Israeli Prime Minister Yitzhak Rabin, left, and PLO chairman Yasser Arafat, right, shake hands as President Bill Clinton presides over the ceremony marking the signing of the 1993 peace accord between Israel and the Palestinians on the White House lawn, Sept. 13, 1993. (AP Photo/Ron Edmonds)

C’è stato un momento, tra israeliani e palestinesi, nel quale la pace sembrava davvero a portata di mano. Forse era solo che ero più piccolo e meno disilluso, forse che negli anni novanta il futuro sembrava meno cupo, ma si aveva l’impressione che tutto avrebbe portato lì, che in entrambi gli schieramenti i costruttori di pace con le loro ragioni fossero maggioritari, avessero più presa nei popoli rispetto a quanti mettevano in guardia sui rischi, le paure, le concessioni da fare.
Credo sia giusto dirsi che non è più così da tanto tempo. Oggi il terrorismo di Hamas mostra il suo volto più brutale e più terrificante con i rapimenti, le uccisioni, le donne e i bambini bruciati o sgozzati.

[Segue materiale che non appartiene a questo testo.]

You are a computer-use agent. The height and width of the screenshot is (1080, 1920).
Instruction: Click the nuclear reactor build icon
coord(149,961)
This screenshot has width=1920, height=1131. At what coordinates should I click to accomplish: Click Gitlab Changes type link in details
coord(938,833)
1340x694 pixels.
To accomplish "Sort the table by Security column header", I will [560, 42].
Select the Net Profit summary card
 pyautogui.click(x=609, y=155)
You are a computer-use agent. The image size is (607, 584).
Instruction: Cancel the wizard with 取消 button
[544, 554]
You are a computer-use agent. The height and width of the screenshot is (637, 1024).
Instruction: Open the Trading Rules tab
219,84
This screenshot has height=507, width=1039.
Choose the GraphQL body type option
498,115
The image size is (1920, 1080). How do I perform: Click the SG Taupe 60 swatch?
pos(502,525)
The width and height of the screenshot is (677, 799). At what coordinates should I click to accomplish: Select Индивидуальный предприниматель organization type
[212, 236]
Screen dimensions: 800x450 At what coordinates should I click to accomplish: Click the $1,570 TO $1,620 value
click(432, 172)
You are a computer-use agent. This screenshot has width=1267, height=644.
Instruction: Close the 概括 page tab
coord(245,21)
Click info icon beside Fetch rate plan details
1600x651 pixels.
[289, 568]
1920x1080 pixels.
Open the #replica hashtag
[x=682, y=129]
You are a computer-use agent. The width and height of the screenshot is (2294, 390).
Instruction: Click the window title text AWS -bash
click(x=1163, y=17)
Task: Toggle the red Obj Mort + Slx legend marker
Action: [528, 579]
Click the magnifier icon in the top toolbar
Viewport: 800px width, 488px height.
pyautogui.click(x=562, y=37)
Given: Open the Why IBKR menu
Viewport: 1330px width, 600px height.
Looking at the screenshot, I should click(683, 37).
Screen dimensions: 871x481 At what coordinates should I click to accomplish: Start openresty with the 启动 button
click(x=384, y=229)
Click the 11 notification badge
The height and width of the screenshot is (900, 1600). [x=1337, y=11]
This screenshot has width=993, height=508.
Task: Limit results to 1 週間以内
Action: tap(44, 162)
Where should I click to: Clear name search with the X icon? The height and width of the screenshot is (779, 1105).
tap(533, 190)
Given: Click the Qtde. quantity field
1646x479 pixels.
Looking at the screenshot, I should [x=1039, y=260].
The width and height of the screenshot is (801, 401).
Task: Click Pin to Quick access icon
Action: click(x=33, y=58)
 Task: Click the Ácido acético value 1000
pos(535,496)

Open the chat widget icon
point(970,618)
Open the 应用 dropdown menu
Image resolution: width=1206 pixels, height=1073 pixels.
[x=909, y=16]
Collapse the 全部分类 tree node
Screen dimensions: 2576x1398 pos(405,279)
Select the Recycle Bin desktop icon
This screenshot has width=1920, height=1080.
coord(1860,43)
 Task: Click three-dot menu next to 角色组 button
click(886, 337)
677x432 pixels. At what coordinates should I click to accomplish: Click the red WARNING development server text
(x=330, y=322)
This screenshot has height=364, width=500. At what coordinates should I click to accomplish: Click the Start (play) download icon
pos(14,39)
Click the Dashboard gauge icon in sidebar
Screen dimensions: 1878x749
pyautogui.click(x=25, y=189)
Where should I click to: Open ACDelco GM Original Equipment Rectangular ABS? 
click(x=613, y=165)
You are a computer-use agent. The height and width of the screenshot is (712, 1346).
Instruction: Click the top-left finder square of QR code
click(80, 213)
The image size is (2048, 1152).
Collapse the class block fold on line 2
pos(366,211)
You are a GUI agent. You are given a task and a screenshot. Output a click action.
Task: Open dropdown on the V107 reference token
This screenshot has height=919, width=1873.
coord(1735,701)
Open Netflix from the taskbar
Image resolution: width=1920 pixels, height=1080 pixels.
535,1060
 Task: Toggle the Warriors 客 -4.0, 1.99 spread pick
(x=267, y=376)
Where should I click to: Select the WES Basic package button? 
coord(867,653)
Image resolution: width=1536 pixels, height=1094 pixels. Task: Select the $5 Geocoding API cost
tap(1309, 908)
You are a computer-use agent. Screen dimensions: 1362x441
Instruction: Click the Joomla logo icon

Ma sono anni che la strada della violenza ha trovato terreno più fertile rispetto ad una via della pace che non ha più saputo generare leadership e consenso nel mondo palestinese.
Al contempo, da anni, le elezioni in Israele hanno condotto il governo sempre più lontano dalla prospettiva dei “due popoli, due stati”, si sono inasprite le rappresaglie e rese ancora più dure le condizioni di vita nella striscia di Gaza.
Tutte le domande sono legittime. Israele può davvero vivere in pace se al suo fianco vive chi vuole uccidere ogni ebreo esistente sulla faccia della Terra?
Come si può interrompere questa spirale di violenza che si autoalimenta, più le condizioni a Gaza peggiorano e più Hamas si rafforza, più Hamas si rafforza e più attacca, più Israele si difende e contrattacca con i mezzi e gli strumenti che ha?
Le cose, poi, sono ancora più complesse di così, se pensiamo agli alleati, agli accordi, alle influenze esterne del mondo arabo e di quello occidentale. Ed è anche da lì che può e deve arrivare una parte di risposte, una via diplomatica, una soluzione civile che per mille colpe e ragioni diverse non si è ancora realizzata.
Oggi, però, accanto alla pietà ed alla solidarietà, tutto questo mi lascia un grande senso di frustrazione. Come se non ci fosse più speranza. Come se quei popoli siano condannati in eterno.
E come in quei momenti in cui la strada sembra così lunga e pesante e il lavoro così intricato e difficile, un esito positivo non si vede, si può al massimo pensare, immaginare.
E quindi, per oggi, noi che abbiamo il lusso di fare da spettatori, possiamo tenere vivo almeno quello. Un pensiero, seppur così remoto, di pace.